I knew little to nothing about the 'mods' and 'rockers' of Swinging Sixties London and the fierce rivalry that bristled between them before going into the film, but Quadrophenia, Franc Roddam's film based on The Who's rock opera of the same name, completely immerses the viewer in their world. The images I tend to conjure of this important era in Britain's history is that of The Beatles running from a screaming crowd of ecstatic girls in A Hard Day's Night (1964). While Richard Lester's film has the fortune of being made at the time this movement was thriving, it's light-hearted fare, albeit a terrific one.

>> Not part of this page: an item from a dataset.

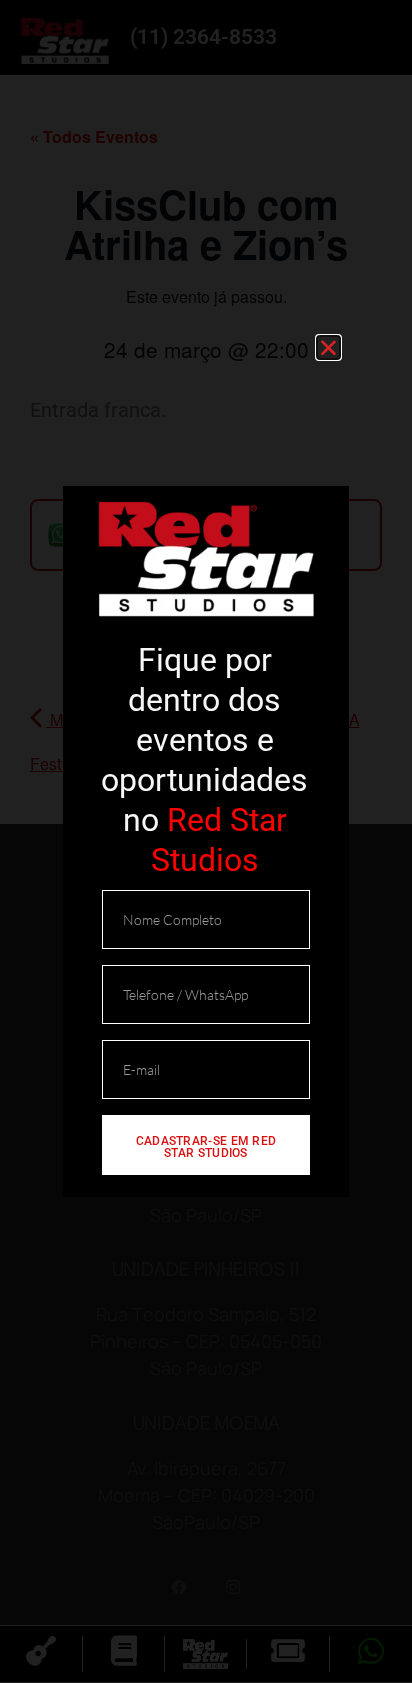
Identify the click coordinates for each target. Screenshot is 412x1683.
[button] (328, 347)
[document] (206, 841)
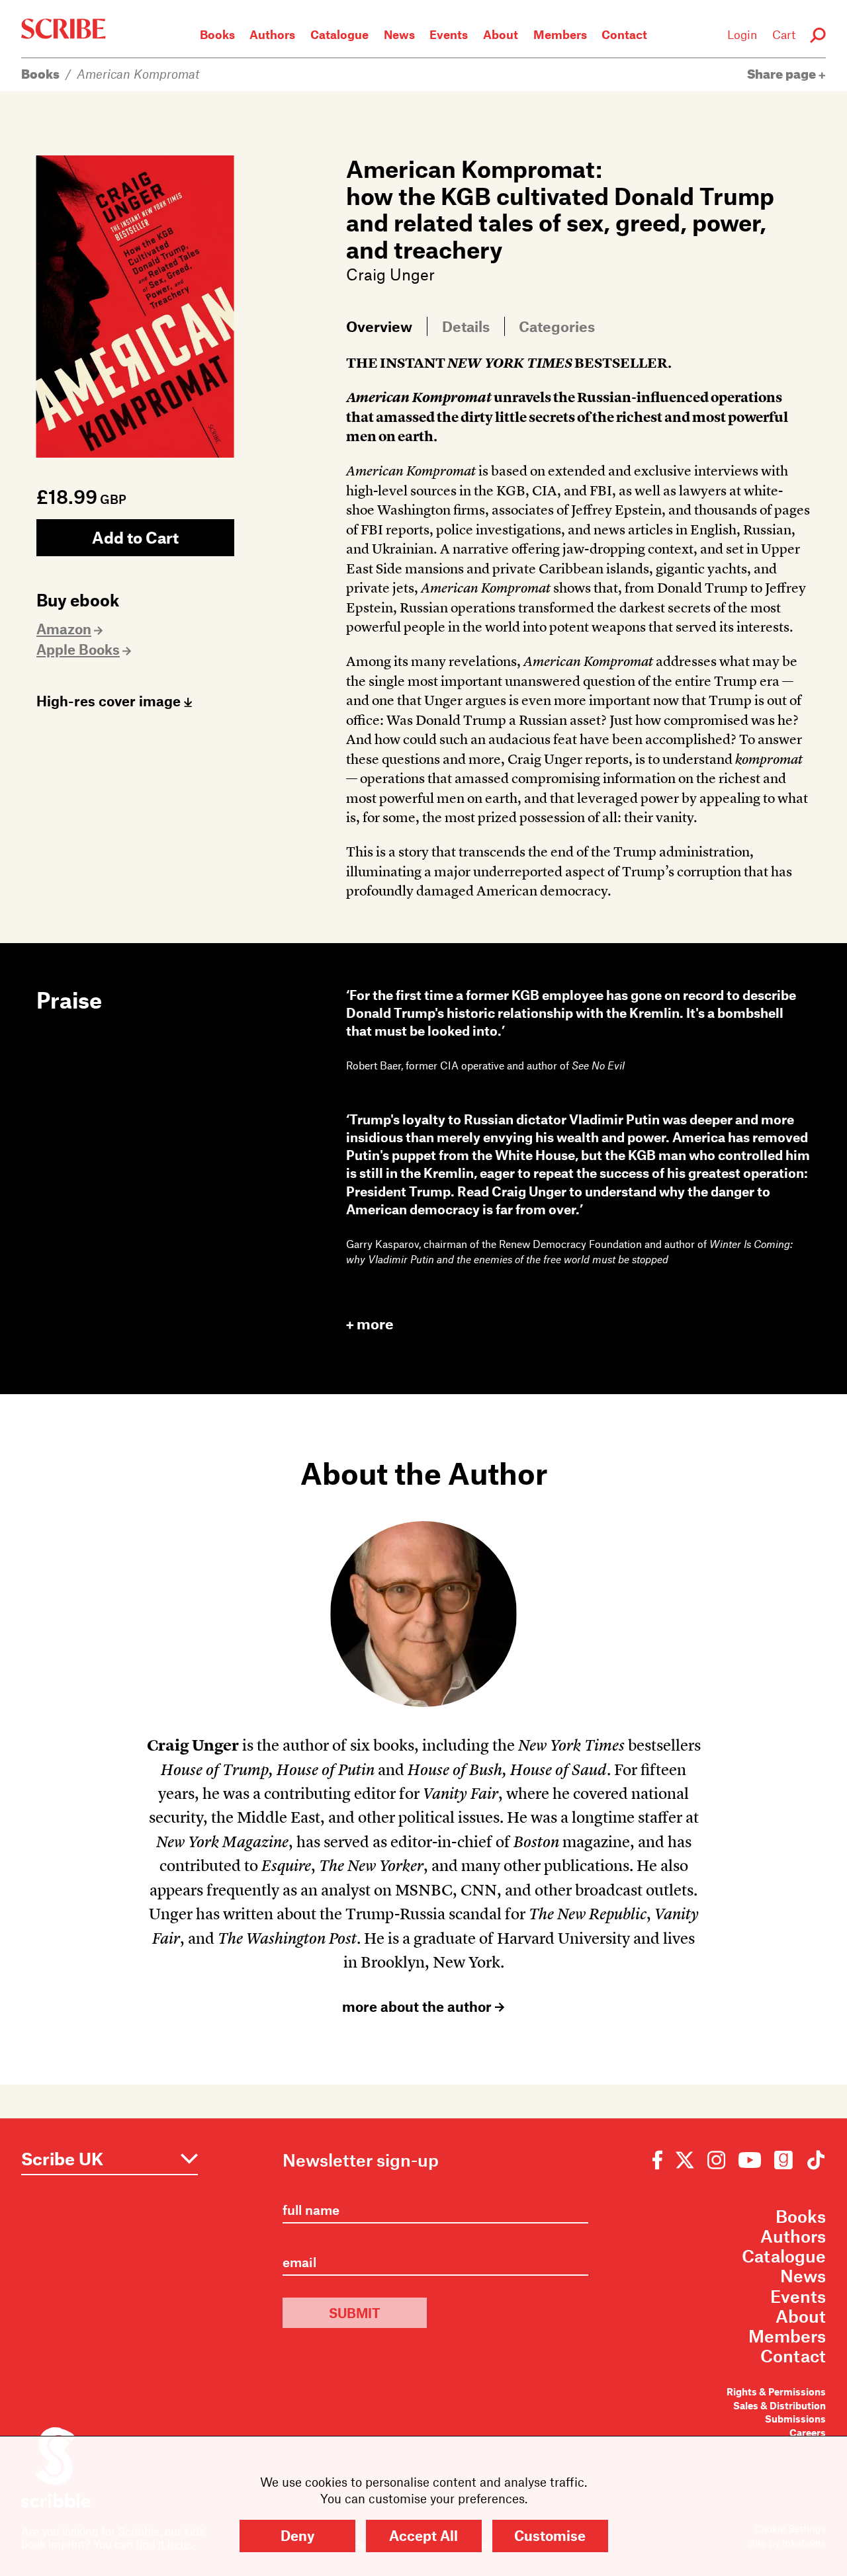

Quadrophenia doesn't pull its punches, and portrays the mods, in particular the young, alienated Jimmy (Phil Daniels) in all of their rough-and-tumble, amphetamine-popping glory. Adorned in the latest fashion and riding around London on his customised scooter, Jimmy funds his lifestyle by begrudgingly working as a post room boy for the kind of stiff-upper-lipped types he loathes. Outside of his job, he is a living nightmare for his parents, constantly out all hours listening to rock music with his friends and popping blue uppers to keep him on edge.

He is romantically invested in Steph (Leslie Ash), who is currently involved with another chap, but after he does finally sleep with her, he discovers that the experience didn't have the same lasting effect it did on him. Jimmy also learns that his friend Kevin (Ray Winstone), fresh out of the army, is a rocker and therefore an enemy. A sense of alienation builds inside of the protagonist, with only the sense of belonging within the gang and cheap drugs to help drag him through his depression. It all builds up to a visit to Brighton where, along with super-cool mod Ace Face (Sting), meet up for a huge brawl with a gang of rockers.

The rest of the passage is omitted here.